> [Task requirements] Of the lines below, write out exactly those from the line with "The height and width of the screenshot is (553, 1024)." through the line with "Viewport: 1203px width, 403px height.", both included, and skip the rest.
• • • • •
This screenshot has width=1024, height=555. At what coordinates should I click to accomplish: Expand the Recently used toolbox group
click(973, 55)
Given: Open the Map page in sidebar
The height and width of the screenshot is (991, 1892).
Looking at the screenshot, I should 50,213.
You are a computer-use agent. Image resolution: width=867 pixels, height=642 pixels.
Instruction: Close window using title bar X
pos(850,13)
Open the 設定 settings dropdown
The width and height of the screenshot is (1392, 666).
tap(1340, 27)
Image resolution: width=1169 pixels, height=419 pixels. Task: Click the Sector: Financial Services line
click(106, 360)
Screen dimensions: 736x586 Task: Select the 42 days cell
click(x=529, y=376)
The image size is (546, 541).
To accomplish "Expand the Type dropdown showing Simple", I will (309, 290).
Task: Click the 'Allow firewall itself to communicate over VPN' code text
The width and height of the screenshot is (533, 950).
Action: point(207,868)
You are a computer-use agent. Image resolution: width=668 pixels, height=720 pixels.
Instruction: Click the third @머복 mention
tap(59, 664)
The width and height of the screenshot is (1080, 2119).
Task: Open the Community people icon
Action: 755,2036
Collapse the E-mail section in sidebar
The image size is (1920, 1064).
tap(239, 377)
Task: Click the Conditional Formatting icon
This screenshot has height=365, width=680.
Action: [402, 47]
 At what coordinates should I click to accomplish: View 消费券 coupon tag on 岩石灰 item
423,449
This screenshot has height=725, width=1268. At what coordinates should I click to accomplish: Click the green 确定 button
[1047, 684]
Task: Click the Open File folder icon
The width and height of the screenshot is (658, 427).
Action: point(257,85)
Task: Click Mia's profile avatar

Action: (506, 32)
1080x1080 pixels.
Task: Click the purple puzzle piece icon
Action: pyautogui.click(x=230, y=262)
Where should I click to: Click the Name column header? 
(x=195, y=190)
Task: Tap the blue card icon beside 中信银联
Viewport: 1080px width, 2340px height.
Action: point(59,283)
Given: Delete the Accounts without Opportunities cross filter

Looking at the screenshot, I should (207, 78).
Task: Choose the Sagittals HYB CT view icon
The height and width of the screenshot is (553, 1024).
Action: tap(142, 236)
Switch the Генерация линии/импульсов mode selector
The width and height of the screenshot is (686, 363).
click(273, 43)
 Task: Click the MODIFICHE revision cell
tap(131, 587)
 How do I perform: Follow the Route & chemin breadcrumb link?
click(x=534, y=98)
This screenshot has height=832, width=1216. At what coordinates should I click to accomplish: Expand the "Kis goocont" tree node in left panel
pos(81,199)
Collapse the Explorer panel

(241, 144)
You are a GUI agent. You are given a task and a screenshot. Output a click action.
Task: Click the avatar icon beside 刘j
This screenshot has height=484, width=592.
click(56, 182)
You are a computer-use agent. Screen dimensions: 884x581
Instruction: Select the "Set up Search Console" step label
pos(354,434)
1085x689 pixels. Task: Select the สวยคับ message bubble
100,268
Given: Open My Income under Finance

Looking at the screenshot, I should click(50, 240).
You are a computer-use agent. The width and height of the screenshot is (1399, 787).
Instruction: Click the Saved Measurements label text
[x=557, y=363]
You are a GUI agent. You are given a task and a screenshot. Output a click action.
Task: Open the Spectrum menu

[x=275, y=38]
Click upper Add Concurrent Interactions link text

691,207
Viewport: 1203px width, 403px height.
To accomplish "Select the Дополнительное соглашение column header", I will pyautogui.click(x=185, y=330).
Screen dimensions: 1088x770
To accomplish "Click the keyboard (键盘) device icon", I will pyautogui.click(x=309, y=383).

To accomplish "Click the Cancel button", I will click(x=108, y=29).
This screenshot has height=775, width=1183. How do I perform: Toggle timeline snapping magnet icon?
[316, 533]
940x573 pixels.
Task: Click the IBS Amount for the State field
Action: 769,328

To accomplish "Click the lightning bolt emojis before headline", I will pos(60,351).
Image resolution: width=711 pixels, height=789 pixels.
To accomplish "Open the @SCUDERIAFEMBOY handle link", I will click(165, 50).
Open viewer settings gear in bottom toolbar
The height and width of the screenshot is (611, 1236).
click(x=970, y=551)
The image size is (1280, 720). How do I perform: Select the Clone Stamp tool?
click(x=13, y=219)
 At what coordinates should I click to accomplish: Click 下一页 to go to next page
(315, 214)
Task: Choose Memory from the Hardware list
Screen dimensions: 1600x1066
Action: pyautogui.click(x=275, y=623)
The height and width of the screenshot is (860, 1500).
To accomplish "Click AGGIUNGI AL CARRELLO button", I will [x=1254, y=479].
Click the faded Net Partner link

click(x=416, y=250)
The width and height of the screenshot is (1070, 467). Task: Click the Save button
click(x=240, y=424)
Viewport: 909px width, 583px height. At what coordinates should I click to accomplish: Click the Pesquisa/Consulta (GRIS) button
• • • • •
> [Solution for this exercise]
The height and width of the screenshot is (553, 1024).
Action: tap(142, 236)
Switch the Генерация линии/импульсов mode selector
The width and height of the screenshot is (686, 363).
click(273, 43)
 Task: Click the MODIFICHE revision cell
tap(131, 587)
 How do I perform: Follow the Route & chemin breadcrumb link?
click(x=534, y=98)
This screenshot has height=832, width=1216. At what coordinates should I click to accomplish: Expand the "Kis goocont" tree node in left panel
pos(81,199)
Collapse the Explorer panel

(241, 144)
You are a GUI agent. You are given a task and a screenshot. Output a click action.
Task: Click the avatar icon beside 刘j
This screenshot has height=484, width=592.
click(56, 182)
You are a computer-use agent. Screen dimensions: 884x581
Instruction: Select the "Set up Search Console" step label
pos(354,434)
1085x689 pixels. Task: Select the สวยคับ message bubble
100,268
Given: Open My Income under Finance

Looking at the screenshot, I should click(50, 240).
You are a computer-use agent. The width and height of the screenshot is (1399, 787).
Instruction: Click the Saved Measurements label text
[x=557, y=363]
You are a GUI agent. You are given a task and a screenshot. Output a click action.
Task: Open the Spectrum menu

[x=275, y=38]
Click upper Add Concurrent Interactions link text

691,207
Viewport: 1203px width, 403px height.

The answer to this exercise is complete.